» **INFORMATION SUPPLIED**:

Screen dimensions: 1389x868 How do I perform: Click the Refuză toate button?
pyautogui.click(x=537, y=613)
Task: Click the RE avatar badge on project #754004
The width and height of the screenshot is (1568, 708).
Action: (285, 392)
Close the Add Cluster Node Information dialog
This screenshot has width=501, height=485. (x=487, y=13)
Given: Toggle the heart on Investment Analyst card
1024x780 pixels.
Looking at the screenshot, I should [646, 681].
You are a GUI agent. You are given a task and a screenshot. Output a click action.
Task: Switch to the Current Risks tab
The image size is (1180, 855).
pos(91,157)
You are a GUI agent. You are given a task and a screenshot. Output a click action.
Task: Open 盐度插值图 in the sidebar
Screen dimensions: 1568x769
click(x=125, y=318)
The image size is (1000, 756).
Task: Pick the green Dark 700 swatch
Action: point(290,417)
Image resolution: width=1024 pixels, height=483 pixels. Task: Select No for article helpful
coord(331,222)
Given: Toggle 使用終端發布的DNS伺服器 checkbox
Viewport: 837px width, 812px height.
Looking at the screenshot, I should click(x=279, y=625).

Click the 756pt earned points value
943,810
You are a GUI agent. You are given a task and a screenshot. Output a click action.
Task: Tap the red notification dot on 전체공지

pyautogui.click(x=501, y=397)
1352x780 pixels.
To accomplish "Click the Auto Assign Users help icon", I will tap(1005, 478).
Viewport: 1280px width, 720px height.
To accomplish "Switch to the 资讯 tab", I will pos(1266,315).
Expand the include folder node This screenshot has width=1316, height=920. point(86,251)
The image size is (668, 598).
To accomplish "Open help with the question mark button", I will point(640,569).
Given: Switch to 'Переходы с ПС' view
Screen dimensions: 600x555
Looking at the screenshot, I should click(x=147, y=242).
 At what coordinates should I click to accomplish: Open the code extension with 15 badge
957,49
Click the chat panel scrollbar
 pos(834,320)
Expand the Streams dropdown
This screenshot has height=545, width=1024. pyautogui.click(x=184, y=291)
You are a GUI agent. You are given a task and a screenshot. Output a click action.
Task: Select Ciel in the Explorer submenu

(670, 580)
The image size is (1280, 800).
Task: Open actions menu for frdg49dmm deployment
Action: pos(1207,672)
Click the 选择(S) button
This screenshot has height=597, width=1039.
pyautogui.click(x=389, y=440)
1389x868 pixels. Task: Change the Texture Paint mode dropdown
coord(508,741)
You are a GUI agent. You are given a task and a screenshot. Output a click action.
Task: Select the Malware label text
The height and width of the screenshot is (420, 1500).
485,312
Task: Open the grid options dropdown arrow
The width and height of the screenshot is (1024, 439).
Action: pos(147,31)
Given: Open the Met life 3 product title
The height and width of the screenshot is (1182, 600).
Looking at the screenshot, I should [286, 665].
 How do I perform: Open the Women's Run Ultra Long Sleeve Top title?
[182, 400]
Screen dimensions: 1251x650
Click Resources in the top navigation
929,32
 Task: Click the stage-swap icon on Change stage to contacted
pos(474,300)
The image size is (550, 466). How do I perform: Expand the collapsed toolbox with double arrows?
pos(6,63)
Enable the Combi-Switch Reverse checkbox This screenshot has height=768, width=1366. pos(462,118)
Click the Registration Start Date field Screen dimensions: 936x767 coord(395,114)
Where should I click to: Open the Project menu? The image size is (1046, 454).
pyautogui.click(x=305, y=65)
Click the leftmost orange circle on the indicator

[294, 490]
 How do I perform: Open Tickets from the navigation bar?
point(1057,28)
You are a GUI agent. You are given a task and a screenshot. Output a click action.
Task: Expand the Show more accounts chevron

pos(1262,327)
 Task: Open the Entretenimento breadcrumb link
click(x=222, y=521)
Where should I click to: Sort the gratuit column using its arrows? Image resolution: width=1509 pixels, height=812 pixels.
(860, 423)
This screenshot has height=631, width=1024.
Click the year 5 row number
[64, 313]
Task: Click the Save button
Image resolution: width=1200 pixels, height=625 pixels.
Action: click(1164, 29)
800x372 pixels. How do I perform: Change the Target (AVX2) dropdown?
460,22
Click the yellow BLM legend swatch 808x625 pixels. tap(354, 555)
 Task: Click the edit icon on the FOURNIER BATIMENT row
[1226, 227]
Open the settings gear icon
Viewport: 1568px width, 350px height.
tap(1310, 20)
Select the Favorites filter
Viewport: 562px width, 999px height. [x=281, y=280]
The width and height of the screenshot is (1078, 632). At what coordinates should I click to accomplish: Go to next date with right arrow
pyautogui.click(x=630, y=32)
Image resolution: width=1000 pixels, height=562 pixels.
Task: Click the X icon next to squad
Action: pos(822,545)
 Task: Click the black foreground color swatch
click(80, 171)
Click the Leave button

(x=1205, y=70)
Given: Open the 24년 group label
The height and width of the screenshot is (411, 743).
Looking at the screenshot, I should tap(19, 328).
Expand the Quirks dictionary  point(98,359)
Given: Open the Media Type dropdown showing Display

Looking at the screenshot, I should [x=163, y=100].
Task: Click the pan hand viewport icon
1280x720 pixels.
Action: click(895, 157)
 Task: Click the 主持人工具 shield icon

» **PROBLEM TO WORK ON**:
Look over the records above and filter for each line with the word "will".

» **EXERCISE RESULT**:
To accomplish "Click the Auto Assign Users help icon", I will tap(1005, 478).
To accomplish "Switch to the 资讯 tab", I will pos(1266,315).
To accomplish "Open help with the question mark button", I will point(640,569).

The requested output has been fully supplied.